The problem here is that the memory allocated to the variable lv is not
yet inserted into the list that is being processed at the label fail2.

As we can already see at line 342, which correctly frees lv before going
to fail2, we should also be doing that at these earlier jumps to fail2.

Fixes: CID 73824

Signed-off-by: Darren Kenny <darren.kenny@oracle.com>
Reviewed-by: Daniel Kiper <daniel.kiper@oracle.com>
Signed-off-by: Stefan Sørensen <stefan.sorensen@spectralink.com>
---
 grub-core/disk/ldm.c | 10 ++++++++--
 1 file changed, 8 insertions(+), 2 deletions(-)

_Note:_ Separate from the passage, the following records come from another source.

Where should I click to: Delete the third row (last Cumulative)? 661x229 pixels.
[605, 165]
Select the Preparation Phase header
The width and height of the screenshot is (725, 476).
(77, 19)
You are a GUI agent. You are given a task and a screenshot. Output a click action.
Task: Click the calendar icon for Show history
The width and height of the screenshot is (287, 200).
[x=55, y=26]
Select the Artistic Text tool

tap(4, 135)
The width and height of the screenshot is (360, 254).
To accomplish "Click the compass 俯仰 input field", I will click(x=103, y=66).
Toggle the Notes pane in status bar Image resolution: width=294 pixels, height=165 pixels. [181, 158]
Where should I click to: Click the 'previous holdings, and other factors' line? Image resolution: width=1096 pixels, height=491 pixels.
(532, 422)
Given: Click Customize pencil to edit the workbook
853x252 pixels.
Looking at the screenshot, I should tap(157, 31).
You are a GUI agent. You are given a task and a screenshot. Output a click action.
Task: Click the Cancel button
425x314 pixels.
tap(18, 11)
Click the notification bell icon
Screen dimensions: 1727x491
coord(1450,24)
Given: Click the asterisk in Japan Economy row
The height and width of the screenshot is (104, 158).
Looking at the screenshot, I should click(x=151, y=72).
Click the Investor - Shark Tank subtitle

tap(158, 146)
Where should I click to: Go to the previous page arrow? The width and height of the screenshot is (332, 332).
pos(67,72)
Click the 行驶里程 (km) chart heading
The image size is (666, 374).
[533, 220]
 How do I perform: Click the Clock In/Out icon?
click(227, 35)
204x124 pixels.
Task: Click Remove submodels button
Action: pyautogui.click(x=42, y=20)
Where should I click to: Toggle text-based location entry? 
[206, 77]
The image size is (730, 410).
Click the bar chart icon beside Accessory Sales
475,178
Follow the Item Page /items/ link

diff --git a/grub-core/disk/ldm.c b/grub-core/disk/ldm.c
index 54713f4..e82e989 100644
--- a/grub-core/disk/ldm.c
+++ b/grub-core/disk/ldm.c
@@ -321,7 +321,10 @@ make_vg (grub_disk_t disk,
 	  lv->visible = 1;
 	  lv->segments = grub_zalloc (sizeof (*lv->segments));
 	  if (!lv->segments)
-	    goto fail2;
+	    {
+	      grub_free (lv);
+	      goto fail2;
+	    }
 	  lv->segments->start_extent = 0;
 	  lv->segments->type = GRUB_DISKFILTER_MIRROR;
 	  lv->segments->node_count = 0;
@@ -329,7 +332,10 @@ make_vg (grub_disk_t disk,
 	  lv->segments->nodes = grub_calloc (lv->segments->node_alloc,
 					     sizeof (*lv->segments->nodes));
 	  if (!lv->segments->nodes)
-	    goto fail2;
+	    {
+	      grub_free (lv);
+	      goto fail2;
+	    }
 	  ptr = vblk[i].dynamic;
 	  if (ptr + *ptr + 1 >= vblk[i].dynamic
 	      + sizeof (vblk[i].dynamic))
-- 
2.14.2